MEXES. Non dà tempo al Milan di abbattersi e con il suo bel gol al volo dopo pochi minuti dal pareggio del Cagliari, restituisce un po’ di serenità al Diavolo. Giocasse sempre così…

FELIPE ANDERSON. È diventato uno dei giocatori di maggiore importanza per la Lazio e, dopo la doppietta messa a segno nella scorsa giornata, Felipe Anderson va in gol anche nel match contro il Verona aprendo le marcature. Si tratta della sesta rete in campionato per lui.

SAPONARA. La “cura” Empoli funziona benissimo per Saponara che, nella 28a giornata di Serie A, è uno dei migliori in campo in Empoli-Sassuolo. Il centrocampista ex Milan porta nelle tasche dei toscani i tre punti con la sua preziosa doppietta. Cosa diranno in casa rossonera?

DE ROSSI. La Roma risponde alla Juve. La Vecchia Signora vince di misura (1-0) contro il Genoa, i giallorossi vincono allo stesso modo contro il Cesena. Autore del gol e della vittoria della Roma è Daniele De Rossi che con il suo gol al 42′ salva la seconda posizione in classifica della squadra capitolina e non fa ampliare il distacco con la Juve, sebbene il primo posto disti 14 lunghezze e lo Scudetto è ormai nelle mani della Juve.

KONE. È il migliore in campo dei bianconeri in Udinese-Fiorentina. Con il suo gol dalla distanza su servizio di Di Natale, il centrocampista porta il match sul 2-2 e neutralizza in parte la rimonta viola firmata da Mario Gomez.

EDER. Strepitoso come il suo gol in Sampdoria-Inter. L’attaccante blucerchiato punisce, con il suo gol realizzato in maniera impeccabile su calcio di punizione, i nerazzurri e, complice anche il pareggio del Napoli, porta la Samp al quarto posto in classifica.

ZAPATA. Salva il salvabile, questa volta però non tutte le colpe sono del Napoli. La squadra partenopea viene fermata sull’1-1 da un’Atalanta a rischio retrocessione. Il gol, sulla carta, lo segna Pinilla, ma in realtà è l’arbitro Calvarese a segnare il vantaggio dei nerazzurri: il cileno aveva commesso fallo su Henrique e il gol andava annullato. La beffa la evita Zapata che di testa riesce a siglare all’89’ il gol dell’1-1.

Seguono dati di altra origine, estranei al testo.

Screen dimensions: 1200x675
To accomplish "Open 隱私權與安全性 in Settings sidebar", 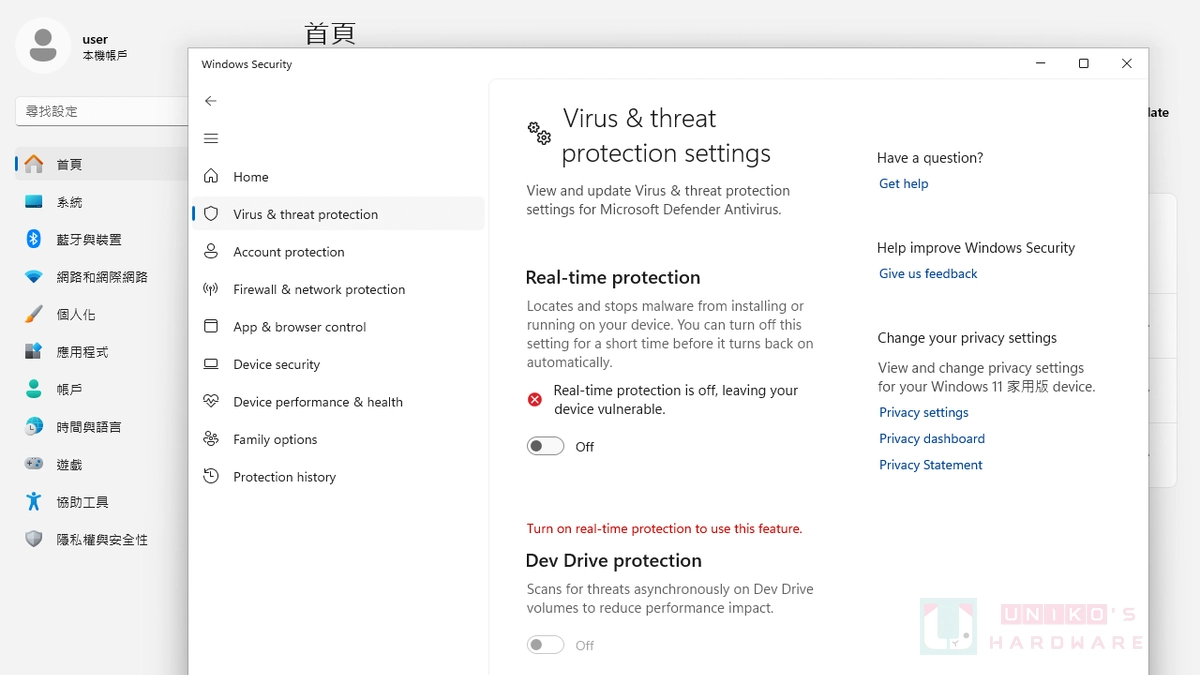I will 101,539.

MENEZ. Quando il francese è in forma il Milan vince e così è successo anche nel match contro il Cagliari. Doppietta e assist a Mexes in occasione del gol del 2-1, il Milan diventa francese per una sera e Menez, con i suoi 15 gol in campionato, si conferma super.

ALL. INZAGHI. Barcolla ma non molla Pippo Inzaghi. La sua panchina è sempre più bollente, tuttavia, grazie ai tre secchi d’acqua buttati da Menez e Mexes in questa 28a giornata di Serie A, il tecnico del Milan può respirare. In uno stadio San Siro deserto, il Milan torna alla vittoria e Pippo Inzaghi riesce a rinviare l’esonero. D’altra parte per lui, sempre amato dai tifosi, non sarebbe stato bello lasciare la panchina del Diavolo senza poter salutare la sua Curva Sud.